Se non è sopra le righe non mi piace, se non esula dai canoni classici non mi interessa, se non mira alla ricerca lo lascio ad altri. In questo mio piccolo angolo di libertà ho finora chiacchierato con Roberto Paci Dalò del suo De bello Gallico – Enklave Rimini al teatro Galli di Rimini, con Roberta Ridolfi del progetto Arte in Ospedale, con Davide Quadrio del suo operato in Asia e con Marco Puntin sulla mostraIl Fuoco della Natura all’ex pescheria di Trieste. Uomini e donne che sono riusciti, attraverso un lavoro oculato e studiato, a suscitare un dibattito sul ruolo che l’arte contemporanea può ricoprire nella società odierna  portandola in provincia o in luoghi non puramente deputati all’arte. Ho trovato un altro luogo insolito che, grazie all’arte, ha cambiato i propri connotati: 2.18 Gallery, una nuova galleria in provincia (siamo a Fano), una vasca per la via principale, tra un negozio e l’altro, dove le frivolezze regnano sovrane, tra un bar e un tabacchi. La più piccola galleria del mondo, come la definiscono gli ideatori stessi utilizzando un doveroso se del caso. 2.18, svelo il mistero, altro non è che una bacheca in vetro, una di quelle usate dalle agenzie immobiliari per gli annunci di vendita o dai partiti dei paesi di provincia per fare opposizione. 114 x 64 cm di spazio espositivo.

E’ con Andrea Belacchi e Tommaso Mei che ne parlo. fondatori e direttori artistici di 2.18 Gallery. Andrea è da sempre un appassionato d’arte e un collezionista di arte contemporanea giovane; è inoltre co-direttore artistico del festival itinerante Ville e Castella, nato nel 1992 con l’intento di portare cultura, spettacoli e convivialità nei luoghi più intriganti della provincia di Pesaro e Urbino. Tommaso è un fotografo che vive e lavora tra l’Italia e Los Angeles realizzando per lo più celebrity editorials.

Cosa significa 2.18?
2.18 viene da un calcolo, molto approssimativo sulla dimensione della galleria, dello spazio espositivo. Dovrebbero essere decimetri cubi della galleria, in maniera molto approssimativa, che a quanto abbiamo capito la matematica non è il nostro forte.

Che senso date al termine galleria?
La Galleria è il punto di incontro tra la domanda e l’offerta di arte, dove chi produce arte, incontra chi l’arte l’apprezza, la colleziona, la acquista.

Che ruolo ha 2.18 Gallery?
Per noi, la nostra galleria, è la soddisfazione di una esigenza, quella di dialogare, di offrire uno spazio, ricercare, comprendere.

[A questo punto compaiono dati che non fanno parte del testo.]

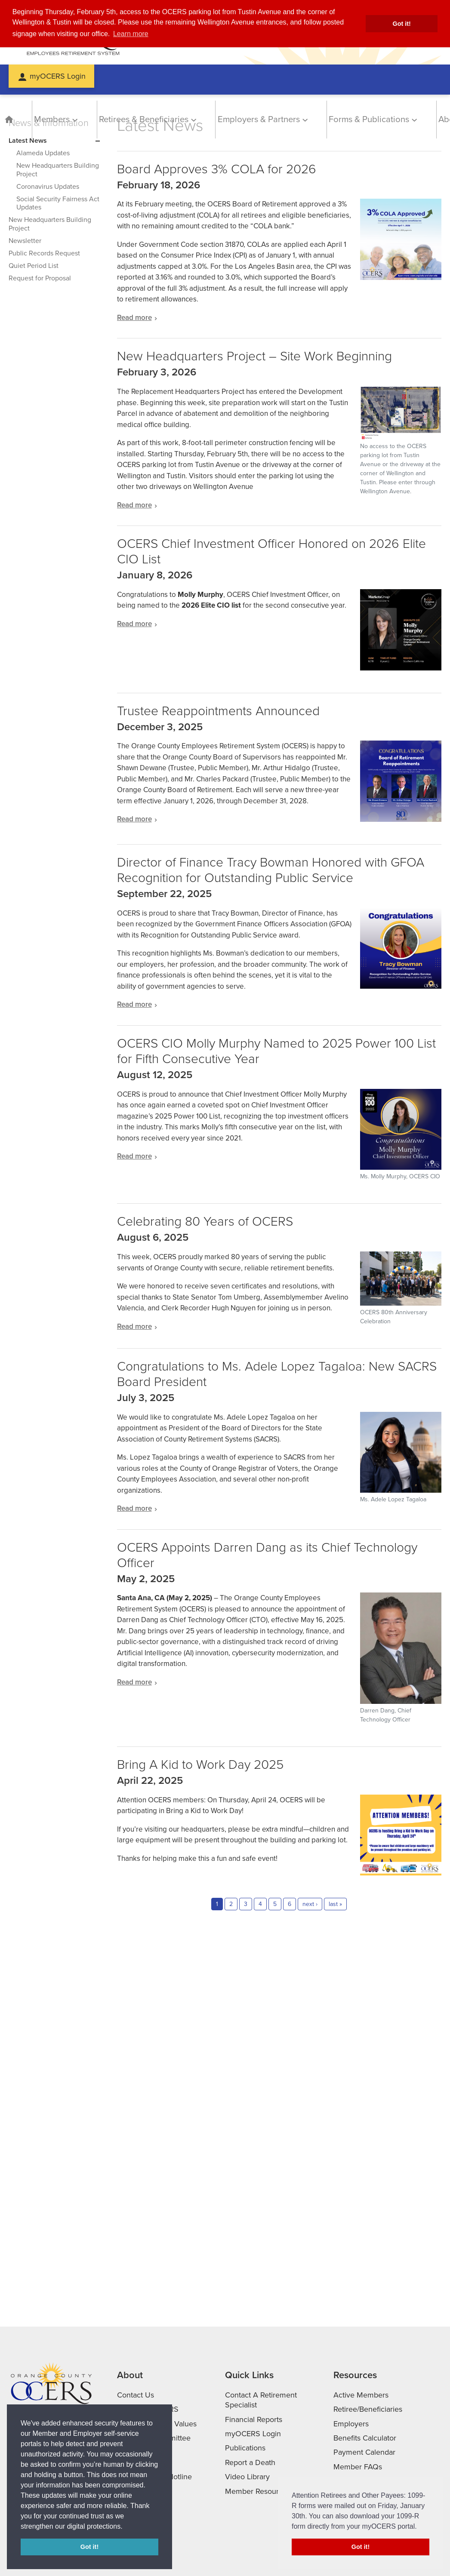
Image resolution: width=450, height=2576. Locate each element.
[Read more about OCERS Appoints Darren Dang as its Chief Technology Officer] (279, 1682)
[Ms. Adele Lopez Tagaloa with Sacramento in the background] (400, 1458)
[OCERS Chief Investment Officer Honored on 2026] (400, 629)
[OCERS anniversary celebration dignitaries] (400, 1288)
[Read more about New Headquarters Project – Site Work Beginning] (279, 505)
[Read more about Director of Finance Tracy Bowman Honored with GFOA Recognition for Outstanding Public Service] (279, 1004)
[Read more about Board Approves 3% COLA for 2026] (279, 317)
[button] (125, 2527)
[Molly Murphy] (400, 1135)
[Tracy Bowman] (400, 948)
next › (309, 1904)
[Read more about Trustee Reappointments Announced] (279, 819)
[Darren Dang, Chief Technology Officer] (400, 1658)
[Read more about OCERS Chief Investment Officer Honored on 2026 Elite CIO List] (279, 624)
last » (335, 1904)
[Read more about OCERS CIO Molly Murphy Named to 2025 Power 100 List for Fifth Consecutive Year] (279, 1156)
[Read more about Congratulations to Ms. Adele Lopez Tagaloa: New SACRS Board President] (279, 1508)
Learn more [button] (130, 33)
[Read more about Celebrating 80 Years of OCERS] (279, 1326)
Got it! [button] (402, 23)
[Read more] (400, 239)
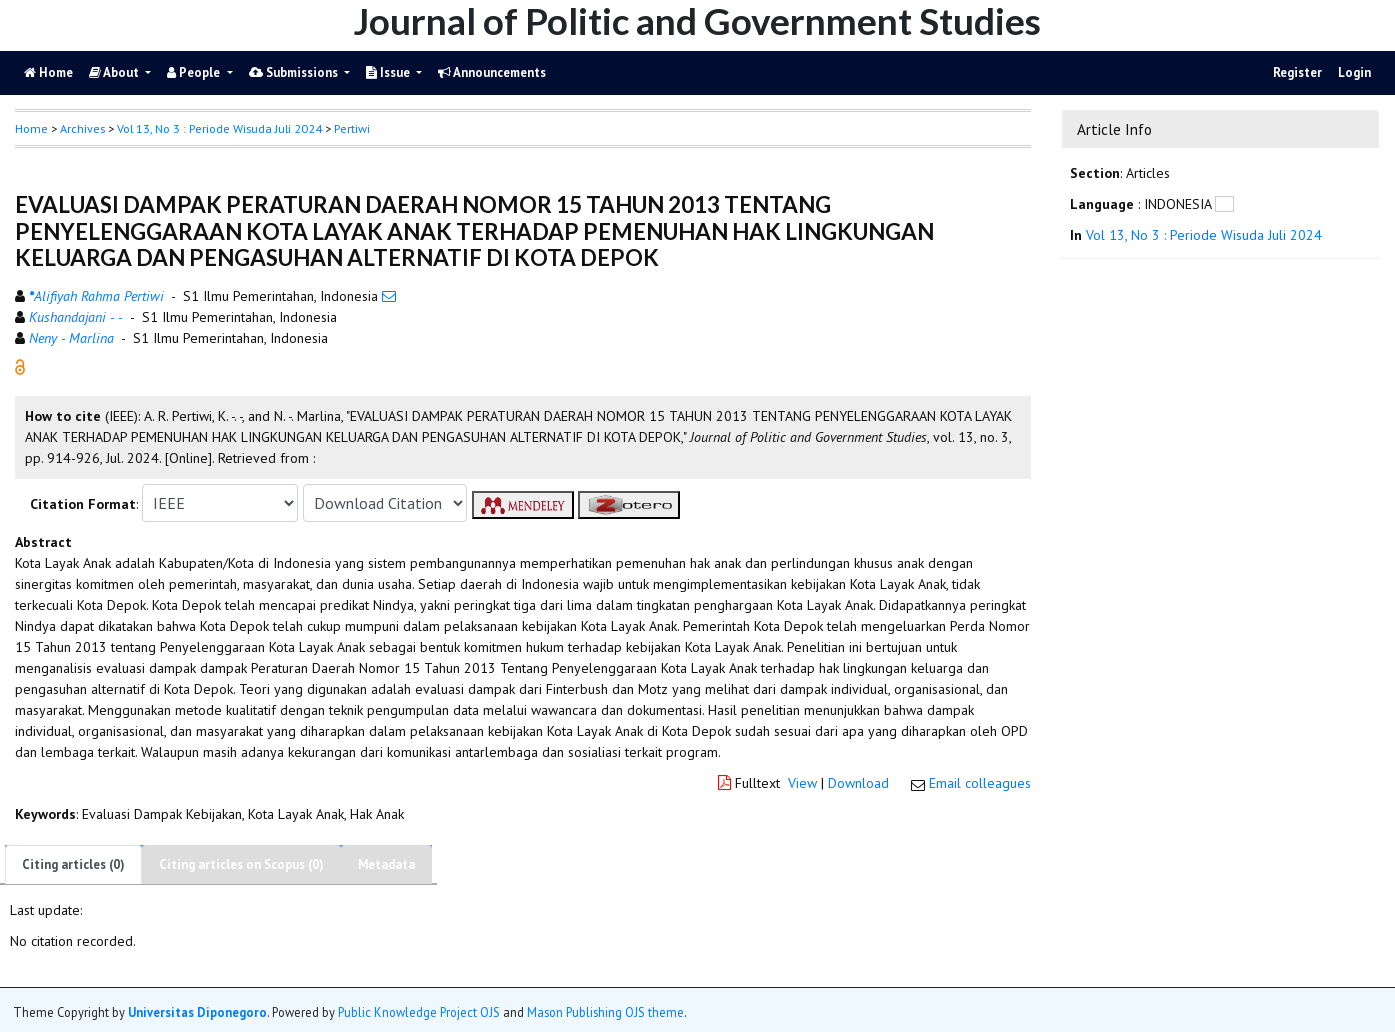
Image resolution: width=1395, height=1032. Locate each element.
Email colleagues (980, 783)
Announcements (492, 72)
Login (1354, 72)
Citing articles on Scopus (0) (241, 864)
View (802, 783)
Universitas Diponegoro (197, 1012)
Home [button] (31, 128)
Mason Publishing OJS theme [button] (605, 1012)
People (195, 72)
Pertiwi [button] (352, 128)
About (115, 72)
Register (1297, 72)
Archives (82, 128)
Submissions (295, 72)
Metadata (386, 864)
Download (858, 783)
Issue (389, 72)
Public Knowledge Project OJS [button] (419, 1012)
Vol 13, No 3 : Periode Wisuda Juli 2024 (219, 128)
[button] (20, 366)
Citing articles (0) (73, 864)
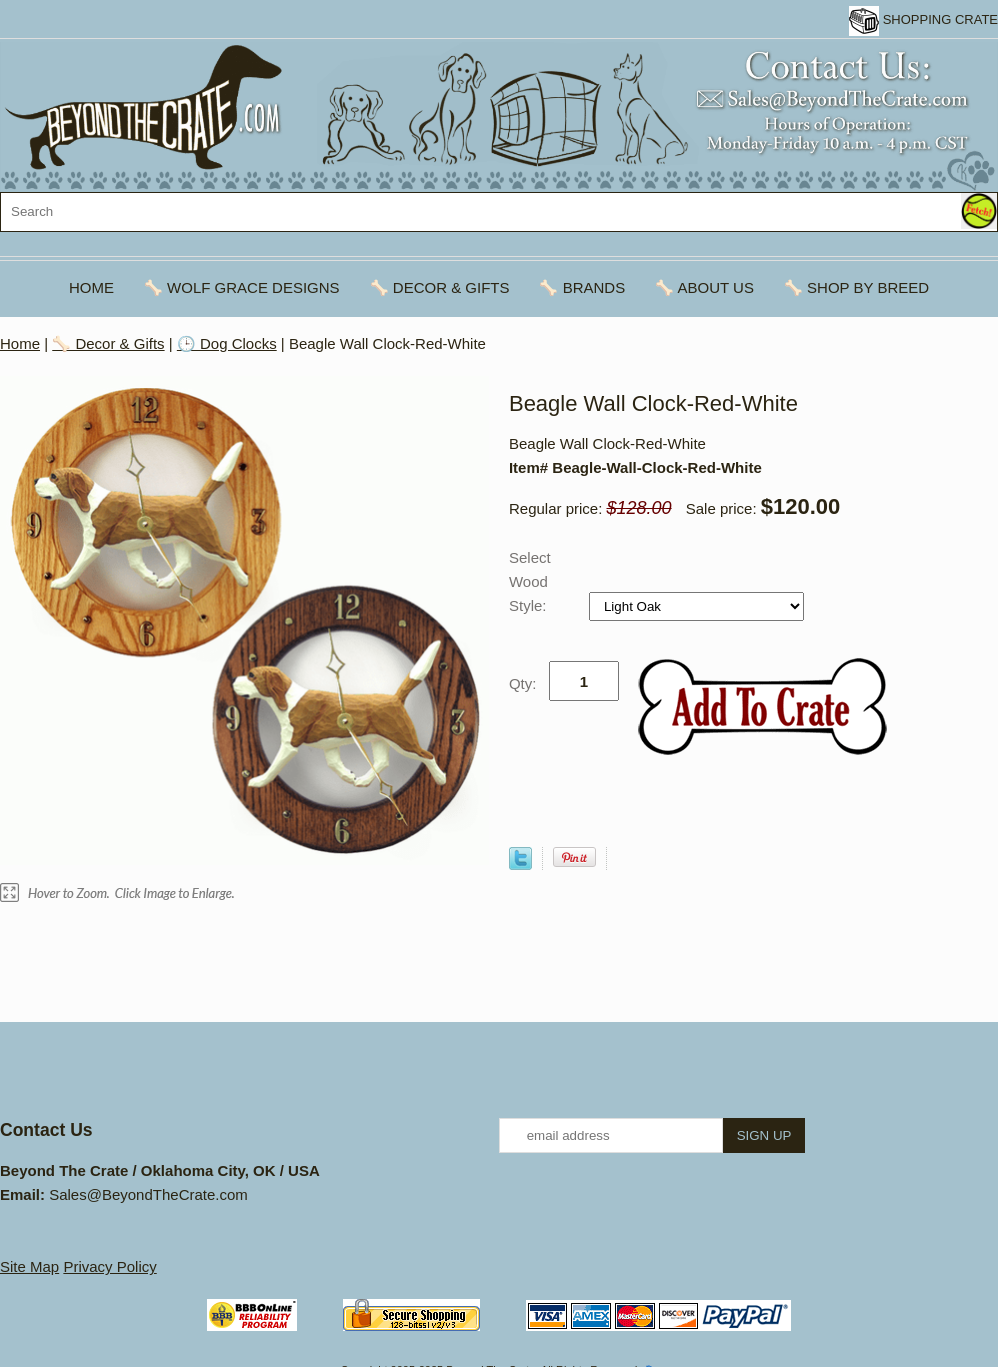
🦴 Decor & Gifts (440, 287)
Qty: (523, 683)
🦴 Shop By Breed (856, 287)
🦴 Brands (582, 287)
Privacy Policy (109, 1266)
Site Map (29, 1266)
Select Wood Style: (530, 581)
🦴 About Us (704, 287)
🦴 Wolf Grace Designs (242, 287)
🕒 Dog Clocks (227, 343)
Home (91, 287)
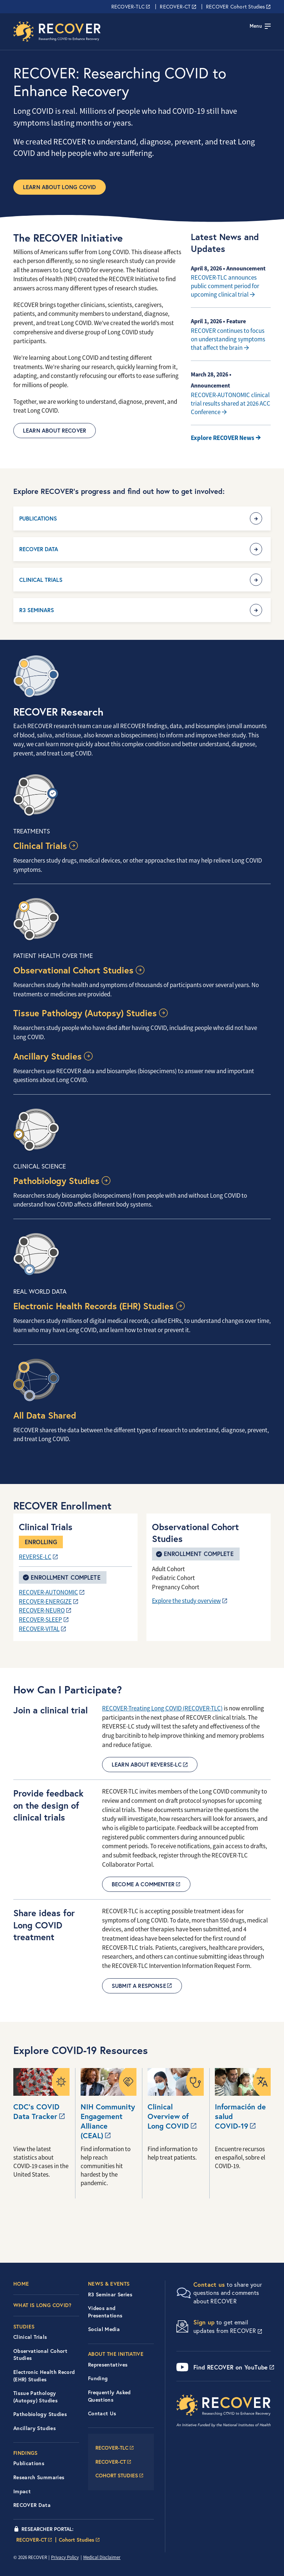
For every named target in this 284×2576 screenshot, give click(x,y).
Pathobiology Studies (56, 1181)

Ma è anche una sfida, a noi stessi e all’idea stessa di galleria. 2.18 per la sua stessa natura e collocazione non è controllabile, impossibile monitorarla, lei vive di vita propria 24/24, 7/7, noi le diamo “solo una spinta” di tanto in tanto.

Come si relaziona alle altre realtà artistiche contemporanee locali?
Abbiamo un bel dialogo con Casa Sponge ad esempio anche se per il momento ci siamo riproposti di crescere e mettere a fuoco la natura di quest’esperienza, definirne l’identità prima di interessare altre “istituzioni” siano esse locali o nazionali. Una sorta di indipendenza didattica.

Quanto lo spazio determina la riuscita di un’opera d’arte?
E’ proprio qui la sfida. Quanto spazio serve ad un’idea?  Proviamo a misurarci con 2.18 decimetri cubi e chiediamo agli artisti che accettano il nostro invito a farlo.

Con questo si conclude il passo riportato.